RECORDING FEE: The amount paid to the recorder’s office in order to make a document a matter of public record.
RESPA (REAL ESTATE SETTLEMENT PROCEDURES ACT): A federal statute effective June 20, 1975, requiring disclosure of certain costs in the sale of residential (one- to four- family) improved property that is to be financed by a federally insured lender.
RIGHT OF SURVIVORSHIP: The right of a survivor of deceased person to the property of said deceased. A distinguishing characteristic of a joint tenancy relationship.
SALES CONTRACT: Another name for a sales agreement, purchase agreement, etc.
SECOND MORTGAGE: A mortgage that ranks after a first mortgage in priority. Properties may have two, three or more mortgages, deeds of trust, or land contracts as liens at the same time. Legal priority would determine whether they are called a first, second, third, etc. lien.
SEPTIC SYSTEM: A sewage system whereby waste is drained through pipes and a tile field (a system of clay tiles and gravel) into a septic tank. Found in areas where city or county sewers have not yet been installed.
SIMPLE INTEREST: Interest computed on principal alone, as opposed to compound interest.
SOLE OWNERSHIP: A man or woman who is not married; an unmarried man or woman who having been married, is legally divorced; a married man or woman as his/her sole and separate property. Note: when a married man or woman wishes to acquire title as their sole and separate property, the spouse must consent and relinquish all right, title and interest in the property by deed or other written agreement.
SPECIAL ASSIGNMENT: Lien assessed against real property by a public authority to pay costs of public improvements (sidewalks, sewers, streetlights, etc.) that directly benefit the assessed property.
SPECIFIC PERFORMANCE: An action to compel the performance of a contract when money damages for breach would not be satisfactory.
STATEMENT OF IDENTITY (Also called “Statement of Information”): A confidential form filled out by buyer and seller to help a title company determine if any liens are recorded against either. Very helpful when people with common names are involved.
STATUTE: A law that comes from a legislative body. A written law, rather than law established by court cases.

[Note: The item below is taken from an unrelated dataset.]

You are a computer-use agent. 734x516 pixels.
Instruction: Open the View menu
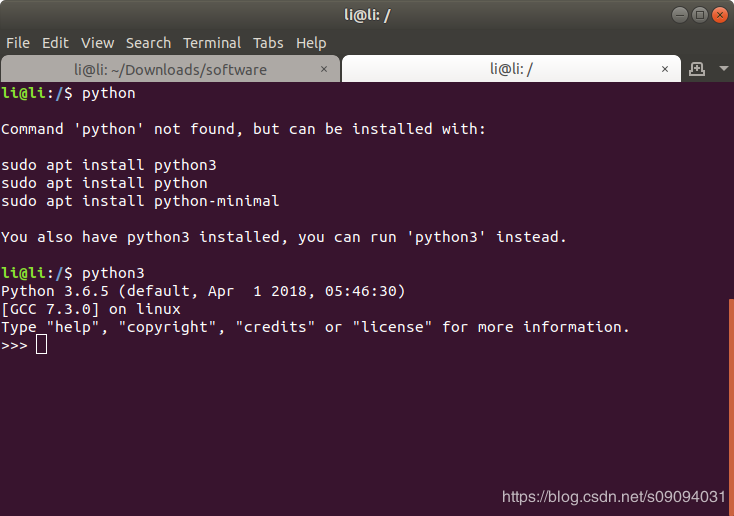click(97, 43)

SUBORDINATE: To make subject or junior to.
SUCCESSION: The passing of real property by will or inheritance, rather than by grant or deed or any other form of purchase.
Tenancy in Common: The co-owners own undivided interests. Unlike joint tenancy, these interests need not be equal in quantity and may arise at different times. There is no right of survivorship; each tenant owns an interest, which on his or her death vests in his/her heirs or devisee.
TRUST: A legal entity set up to transfer assets/property/income from the Trustor (creator) to the beneficiary. The administration of the transfer is done by a third party (Executor or Trustee). Title to real property in California may be held in trust. The trustee of the trust holds title pursuant to the terms of the trust for the benefit of the trustor/beneficiary.
VERIFICATION OF DEPOSIT (VOD): A form completed by a banking institution to confirm a borrower's account balances and history, including information such as the current account balance, average balance, the date the account was opened.
VERIFICATION OF EMPLOYMENT (VOE): A form completed by a borrower's employer to confirm the borrower's employment history and salary, including information such as the borrower's rate of pay, current year-to-date earnings, position and date of hire.
VERIFICATION OF MORTGAGE (VOM): A form completed by a lender to confirm information regarding a borrower's mortgage, including the borrower's payment history, monthly payment, interest rate, etc.